At issue is one of its central implications, namely revoking the SCA's current power to review decisions of the Labour Appeals Court and the Competition Appeals Court.
This will be achieved through a sub-clause in the proposed amendment to section 168 of the Constitution, which states that the SCA can hear an appeal on any matter high court matter, except where national legislation determines otherwise.
In terms of existing labour legislation, these appeals would then bypass the SCA, in a step intended by political parties across the board to prevent unnecessary delays and costs, given that litigants now have the Constitutional Court as a last resort.

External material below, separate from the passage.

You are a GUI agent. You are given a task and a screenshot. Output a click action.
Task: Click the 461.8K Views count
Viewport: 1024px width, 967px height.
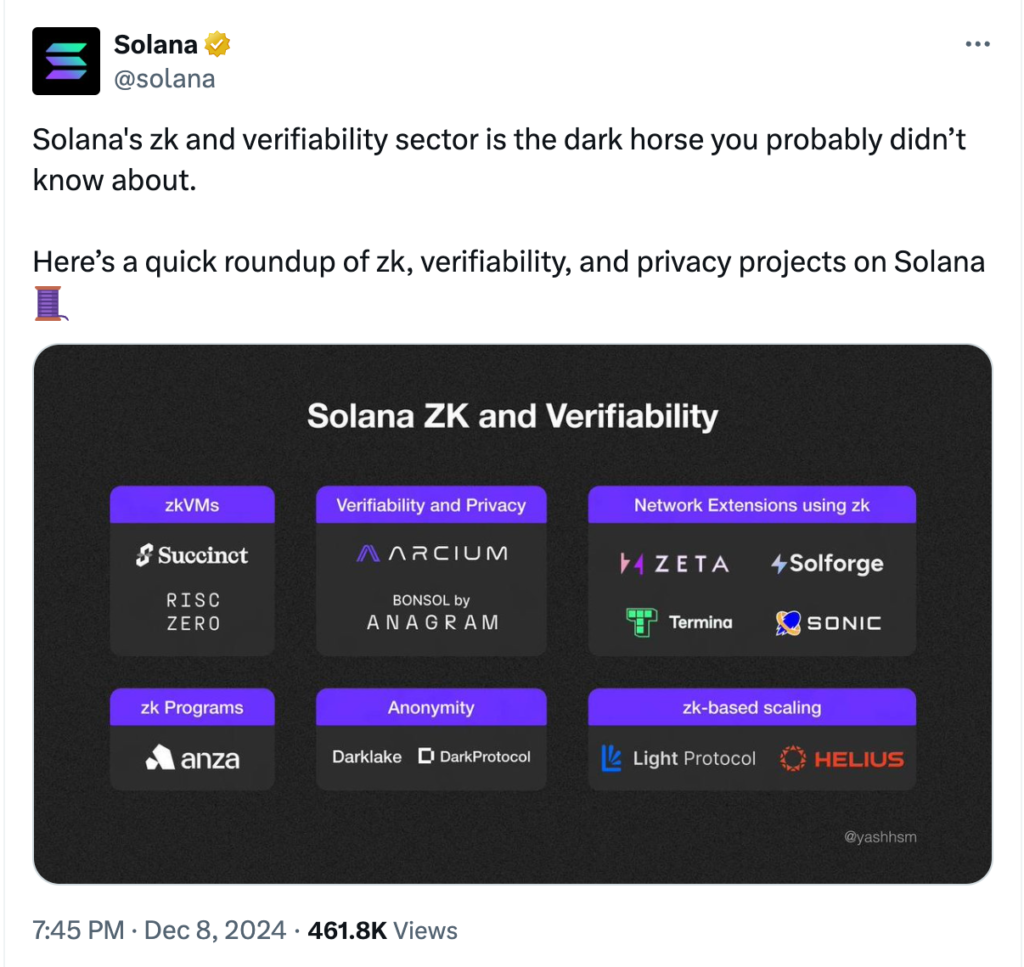click(383, 931)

Swart acknowledged the economic implications of long appeal processes in labour matters, but said the amendment would mean that in future new laws could be passed to further curtail the jurisdiction of the SCA in other areas.

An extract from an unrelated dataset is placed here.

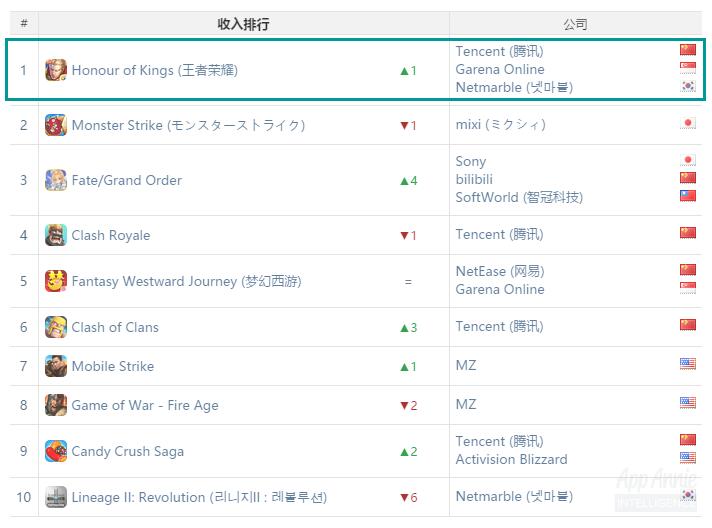Click the Clash Royale game icon
Viewport: 712px width, 528px height.
56,235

“My concern is, is this the narrow edge of the wedge that other courts will also call to be excluded from the jurisdiction of the SCA and that the SCA becomes an empty shell?
“I also appreciate that multiple layers of appeal are not desirable (from the) time and the cost perspective ... but surely one cannot lose the experience of the SCA by gradually eroding their jurisdiction through national legislation.”
The ANC's John Jeffery said it would be unwise to retreat, and added that it was a fact that the jurisdiction of the SCA was being reduced as that of the Constitutional Court was being extended.
“This is the issue that we want to address. We cannot afford to have two general appeal courts in this country. It is untenable and a waste of money.”
The judges of the SCA on Tuesday queried the wisdom of the provision, saying they were “of the view that it is unnecessary and undesirable to alter the appellate structure of the South African courts in this way”.
In a memorandum to the committee, they disagreed that handling appeals from the two courts in question caused untenable delays and that the SCA bench lacked the expertise to deal with these cases.
The judges said that since 2008 the SCA had accepted two requests for appeal from the Competition Appeal Court and 11 from the Labour Appeal Court.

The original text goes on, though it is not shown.